"You shall have an answer before you leave the room," replied Mr. Scriven; "but I think it necessary to proceed in order; for you know, my good nephew, that I am very methodical, and as my letter to you is the first incident, chronologically speaking, I wish to deal with that first."

"Very well, sir," replied Charles: "what might be the occasion of your wishing my immediate return?"

"One of some importance," answered Mr. Scriven. "You and your cousin Maria have been brought up in habits of great affection for each other. She is exceedingly beautiful, and her fortune, very large at her father and mother's death, has not, as you may well suppose, diminished under my management. Although she does not go so much into the world as most young women at her time of life, yet there is every day a probability of some proposal being made to her which she may think fit to accept. Now, my dear Charles, I would not have you go on wasting your time in wandering about upon the Continent, and throw away an opportunity which may never occur again."

Charles Marston smiled.

"Dear aunt Fleetwood has bit you, sir, I think," he replied. "Maria and I have a great deal of affection for each other, but it is quite brotherly and sisterly, I can assure you, and will remain so till the end of our days, whether I am at Babylon or her next-door neighbour in London."

"I advise you for what I think the best, Charles," replied his uncle. "You are too wise, and have too much knowledge of the world, I am sure, to sacrifice all the important objects of life for romance."

"Decidedly," answered Charles Marston: "you must be very well aware that I have not a particle of romance in my disposition--plenty of fun, my dear uncle, and a great deal of nonsense of different kinds, but none of the kind called romance. Nevertheless, setting aside all objections to marrying at all, which I suppose you are the last man on earth to undervalue, I have an immense number of sufficient objections to the important act and deed of proposing to my cousin Maria."

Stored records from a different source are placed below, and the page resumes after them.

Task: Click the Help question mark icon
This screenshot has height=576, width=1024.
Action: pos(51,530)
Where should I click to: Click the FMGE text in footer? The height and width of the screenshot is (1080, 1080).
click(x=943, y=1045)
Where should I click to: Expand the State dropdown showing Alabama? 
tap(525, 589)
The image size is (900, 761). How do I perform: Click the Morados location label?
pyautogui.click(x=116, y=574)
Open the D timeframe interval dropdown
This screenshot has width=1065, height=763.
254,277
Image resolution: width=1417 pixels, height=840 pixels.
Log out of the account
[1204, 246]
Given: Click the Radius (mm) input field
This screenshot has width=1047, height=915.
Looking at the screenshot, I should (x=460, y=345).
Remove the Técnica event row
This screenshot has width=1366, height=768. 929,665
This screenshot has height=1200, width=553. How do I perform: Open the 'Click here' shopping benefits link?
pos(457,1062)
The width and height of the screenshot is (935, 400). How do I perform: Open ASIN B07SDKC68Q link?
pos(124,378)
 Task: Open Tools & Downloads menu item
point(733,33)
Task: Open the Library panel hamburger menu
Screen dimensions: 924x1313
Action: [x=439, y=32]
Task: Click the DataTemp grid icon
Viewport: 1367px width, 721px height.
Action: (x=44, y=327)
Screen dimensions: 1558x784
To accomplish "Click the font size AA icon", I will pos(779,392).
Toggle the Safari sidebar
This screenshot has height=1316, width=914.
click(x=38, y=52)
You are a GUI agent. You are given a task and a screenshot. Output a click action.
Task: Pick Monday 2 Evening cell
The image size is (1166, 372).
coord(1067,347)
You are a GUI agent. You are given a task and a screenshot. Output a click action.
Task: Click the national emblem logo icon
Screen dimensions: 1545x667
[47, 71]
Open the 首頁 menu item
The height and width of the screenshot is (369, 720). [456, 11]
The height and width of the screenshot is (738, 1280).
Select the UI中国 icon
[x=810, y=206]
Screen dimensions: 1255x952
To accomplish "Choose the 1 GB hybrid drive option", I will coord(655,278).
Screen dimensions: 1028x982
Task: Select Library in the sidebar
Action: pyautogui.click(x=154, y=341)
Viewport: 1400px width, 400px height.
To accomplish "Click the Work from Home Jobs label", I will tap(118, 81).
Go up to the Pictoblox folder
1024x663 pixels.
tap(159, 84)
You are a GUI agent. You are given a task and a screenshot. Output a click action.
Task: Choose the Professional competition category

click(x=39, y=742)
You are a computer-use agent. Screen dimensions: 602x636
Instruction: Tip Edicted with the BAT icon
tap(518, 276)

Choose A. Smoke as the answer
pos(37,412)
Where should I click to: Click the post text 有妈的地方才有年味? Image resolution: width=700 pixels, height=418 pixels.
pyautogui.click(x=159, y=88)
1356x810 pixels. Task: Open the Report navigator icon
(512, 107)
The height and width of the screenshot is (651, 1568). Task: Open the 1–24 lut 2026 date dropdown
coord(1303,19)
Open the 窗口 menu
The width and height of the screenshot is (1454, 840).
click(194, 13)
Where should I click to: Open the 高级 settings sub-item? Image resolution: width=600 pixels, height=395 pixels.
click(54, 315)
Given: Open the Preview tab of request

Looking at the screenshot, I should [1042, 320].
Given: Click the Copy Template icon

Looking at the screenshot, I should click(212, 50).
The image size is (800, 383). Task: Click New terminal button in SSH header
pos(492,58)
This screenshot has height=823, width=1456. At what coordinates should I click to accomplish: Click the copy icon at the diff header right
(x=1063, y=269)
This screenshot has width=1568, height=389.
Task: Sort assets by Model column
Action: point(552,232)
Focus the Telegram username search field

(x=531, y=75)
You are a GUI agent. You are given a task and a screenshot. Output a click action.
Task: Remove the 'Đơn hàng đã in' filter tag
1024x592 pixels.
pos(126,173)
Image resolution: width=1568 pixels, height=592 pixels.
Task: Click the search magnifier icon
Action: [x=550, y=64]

"Pray, what may they be?" asked Mr. Scriven, drily.

"In the first place," answered his nephew, "it would take her quite by surprise, and I do not wish to surprise her; in the second place, she would to a certainty refuse me, and I do not want to be refused; in the third place, if she did by some miracle accept me, which nothing but a miracle could produce, we should find out in three weeks that we were not suited to each other: and in the----"

"But why not suited to each other?" demanded Mr. Scriven, interrupting him, after listening to his objections with marvellous patience. "You have no vices that I know of, though a great many follies, and Maria is the sweetest tempered girl in the world."